Ode to the Memory of Perry

With brow serene a form advanced,
His lofty eye was fixed on heaven,
To him the strength of soul was given,
A frown on vice he sternly glanced;
His purpose firm, his bosom clear,
He could not stoop, he could not fear;
With giant step he trod the ground,
The living waves rolled back, and gave
An honorable space around;
Such soul-subduing power attends the virtuous brave.
Amid the deafening roar of War,
Or mad Sedition's thundering shock,
The senate's brawl, the forum's jar,
He stands, an intellectual rock:
In vain the storms of party rage
Against his moveless form engage,
In vain the torrent rushes by,—
He views the chafing flood with firm, undaunted eye.
At once he rose in dazzling light,—
No deed of arms had graced his shield,
Nor proudly bore its argent field
The story of victorious fight:
He burst, a sun, upon the world.
He stood his country's brazen wall,
Her bolt with conquering arm he hurled,
And, springing at her sacred call,
Through death and danger fearless rushed:
His hand was nerved, his heart inspired,
By valor's fire his soul was flushed;
Nor stopped he till his foe retired,
Their rage subdued, their thunders hushed;—
Then in a youthful victor's might he trod,
And owned no sovereign but his land and God.

A nation's dawning light has fled:
Beyond the ocean's purple wave,
He coldly sleeps among the dead,
Without a stone to deck his grave:
Cut off in honor's early bloom,
When life was young and spirits high,
He sank in silence to the tomb,
Forbid in valor's field to die.
Pale sickness o'er him spread her gloom;
And he who, in the mortal strife,
Where nations toil for death or life,
Had better winged his heavenward flight,
Who should have slept on glory's bed,
In sorrow quenched his new-dawned light,
And feebly mingled with the dead.
O, had he met on Erie's wave
The glorious death he nobly sought,
That death by matchless valor bought,—
A hero generous as brave,—
We then had borne him to his tomb
With all the tenderness of grief,
And wept with honest pride his doom,
And hailed him as our darling chief.
The sailor asks no sweeter grave
Than ocean's gore-impurpled wave;
His life is in his country's hand,
And where she calls he loves to fly,
In battle's shock unmoved to stand,
In battle's carnage fearless die:
He sees the light of fame aspire
And kindle, as the dun clouds roll,
Its quenchless pyramid of fire,—
He sees, and hurries to the goal;
And while the voice of conflict roars,
His ardent spirit springs and soars;
By glory's breath his soul is driven,
He walks on earth, but lives in heaven;
And, as the mounting arrow flew
Along the lofty fields of blue,
Ascending still, he onward flies,
And dies in flame amid the skies.
How few attain that envied height,
Where all is cloudless, pure, and bright!

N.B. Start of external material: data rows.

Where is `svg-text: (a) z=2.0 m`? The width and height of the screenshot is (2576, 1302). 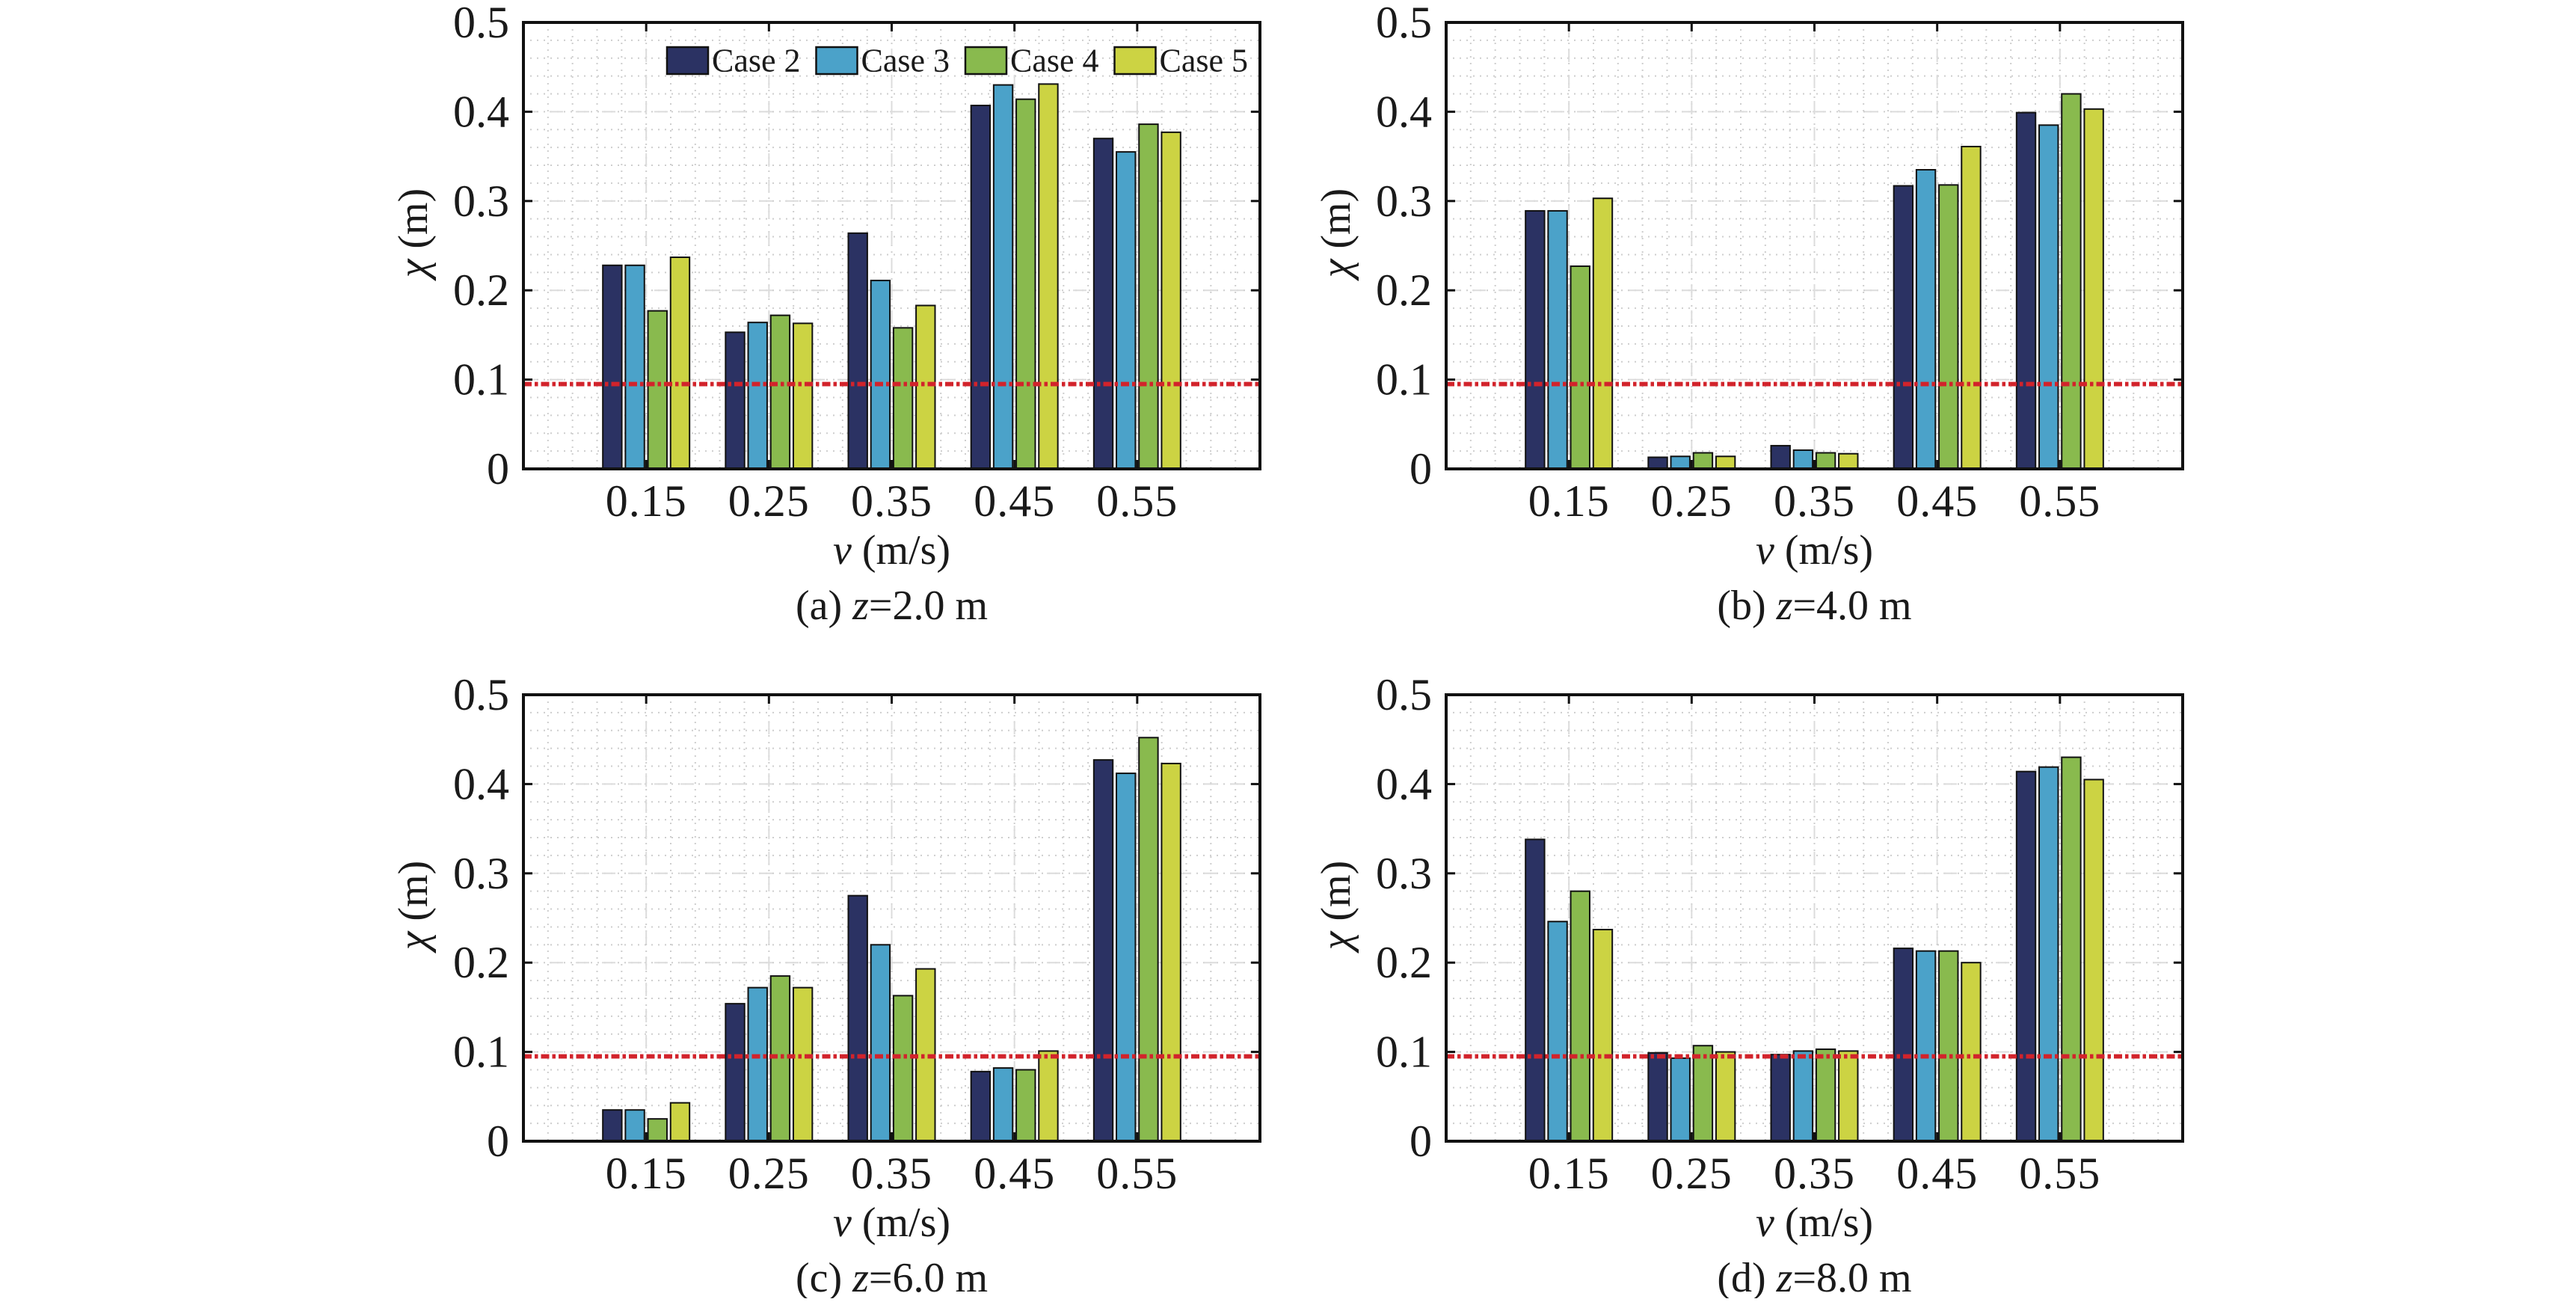 svg-text: (a) z=2.0 m is located at coordinates (892, 606).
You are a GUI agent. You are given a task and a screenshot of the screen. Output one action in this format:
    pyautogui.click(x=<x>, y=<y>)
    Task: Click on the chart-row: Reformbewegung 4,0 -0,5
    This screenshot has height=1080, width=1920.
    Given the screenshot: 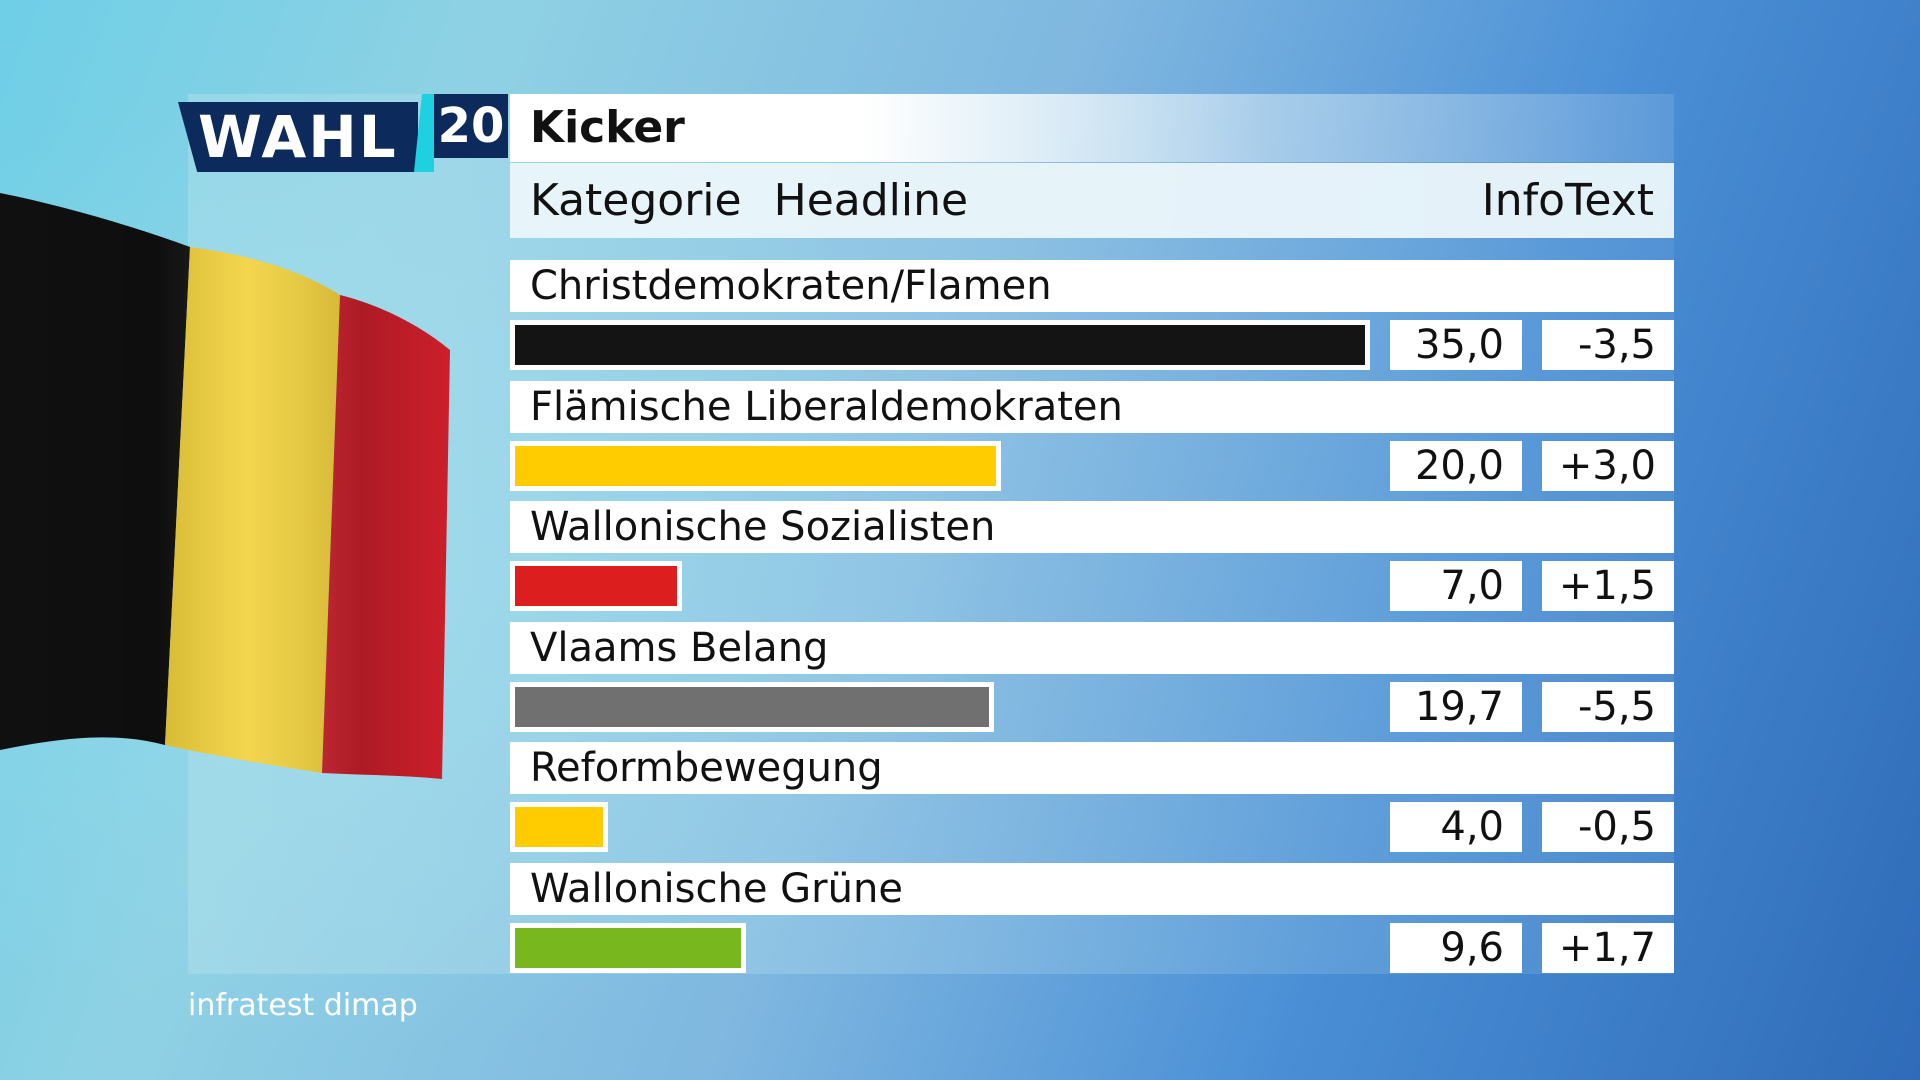 What is the action you would take?
    pyautogui.click(x=1092, y=797)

How few the souls that never stoop,
How few the hearts that never droop,
Who always fix their eye on fame,
Their only wealth their mighty name,
Their only boast, to do the deed
That all may love, but none decry,—
In freedom's holy cause to bleed,
Where Glory calls, to rush and die!
Glory is not the blasting flame
That burns around a Cæsar's head;
Beneath the golden wreath of fame
None but the wise and good may tread:
The hand must toil, the foot must strive,
No selfish feeling stain the breast,
No passion wild-careering drive
The soul, that longs for Glory's rest.
Sweet after labor comes repose,
And he who toils through life can die,
His long career of honor close,
With brow unruffled, tearless eye:
He knows, though envy blot his name,
When time has swept those clouds away
That o'er the purest light will stray,
No shade can dim his sun of fame.
How sweet the calm that fills his breast,
When, after years of generous strife,
He sinks, by every bosom blest,
And bursts from pain to light and life!
Around his brow the beams of glory play,
And o'er him settles Heaven's eternal day.